### WORK TASK
Please give back the listing exactly as it reads.

### DATASET
=====
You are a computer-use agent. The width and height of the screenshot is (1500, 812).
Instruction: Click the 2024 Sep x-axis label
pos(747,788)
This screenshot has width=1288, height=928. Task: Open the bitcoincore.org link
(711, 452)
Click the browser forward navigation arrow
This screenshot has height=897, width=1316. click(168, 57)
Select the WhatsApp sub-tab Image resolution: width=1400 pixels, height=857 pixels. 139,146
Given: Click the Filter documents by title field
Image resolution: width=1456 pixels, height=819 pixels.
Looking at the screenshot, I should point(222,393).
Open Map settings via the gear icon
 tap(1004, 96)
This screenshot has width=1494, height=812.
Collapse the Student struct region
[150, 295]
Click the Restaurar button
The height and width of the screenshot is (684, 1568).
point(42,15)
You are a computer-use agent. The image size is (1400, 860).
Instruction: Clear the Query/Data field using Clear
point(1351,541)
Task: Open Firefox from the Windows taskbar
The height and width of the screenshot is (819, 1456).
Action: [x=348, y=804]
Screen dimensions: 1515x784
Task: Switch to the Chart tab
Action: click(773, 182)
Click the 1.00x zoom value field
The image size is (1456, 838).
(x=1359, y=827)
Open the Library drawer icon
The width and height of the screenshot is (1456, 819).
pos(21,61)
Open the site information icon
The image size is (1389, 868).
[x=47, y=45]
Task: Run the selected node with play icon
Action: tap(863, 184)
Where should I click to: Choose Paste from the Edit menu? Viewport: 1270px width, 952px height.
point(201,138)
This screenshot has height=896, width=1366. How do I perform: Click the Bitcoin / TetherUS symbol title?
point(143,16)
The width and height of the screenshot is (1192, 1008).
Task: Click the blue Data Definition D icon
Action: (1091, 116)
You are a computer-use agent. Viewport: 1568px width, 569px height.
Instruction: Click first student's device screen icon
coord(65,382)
=====
### RESPONSE TO THIS TASK
You are a computer-use agent. The width and height of the screenshot is (1500, 812).
Instruction: Click the 2024 Sep x-axis label
pos(747,788)
This screenshot has width=1288, height=928. Task: Open the bitcoincore.org link
(711, 452)
Click the browser forward navigation arrow
This screenshot has height=897, width=1316. click(168, 57)
Select the WhatsApp sub-tab Image resolution: width=1400 pixels, height=857 pixels. 139,146
Given: Click the Filter documents by title field
Image resolution: width=1456 pixels, height=819 pixels.
Looking at the screenshot, I should point(222,393).
Open Map settings via the gear icon
 tap(1004, 96)
This screenshot has width=1494, height=812.
Collapse the Student struct region
[150, 295]
Click the Restaurar button
The height and width of the screenshot is (684, 1568).
point(42,15)
You are a computer-use agent. The image size is (1400, 860).
Instruction: Clear the Query/Data field using Clear
point(1351,541)
Task: Open Firefox from the Windows taskbar
The height and width of the screenshot is (819, 1456).
Action: [x=348, y=804]
Screen dimensions: 1515x784
Task: Switch to the Chart tab
Action: click(773, 182)
Click the 1.00x zoom value field
The image size is (1456, 838).
(x=1359, y=827)
Open the Library drawer icon
The width and height of the screenshot is (1456, 819).
pos(21,61)
Open the site information icon
The image size is (1389, 868).
[x=47, y=45]
Task: Run the selected node with play icon
Action: tap(863, 184)
Where should I click to: Choose Paste from the Edit menu? Viewport: 1270px width, 952px height.
point(201,138)
This screenshot has height=896, width=1366. How do I perform: Click the Bitcoin / TetherUS symbol title?
point(143,16)
The width and height of the screenshot is (1192, 1008).
Task: Click the blue Data Definition D icon
Action: (1091, 116)
You are a computer-use agent. Viewport: 1568px width, 569px height.
Instruction: Click first student's device screen icon
coord(65,382)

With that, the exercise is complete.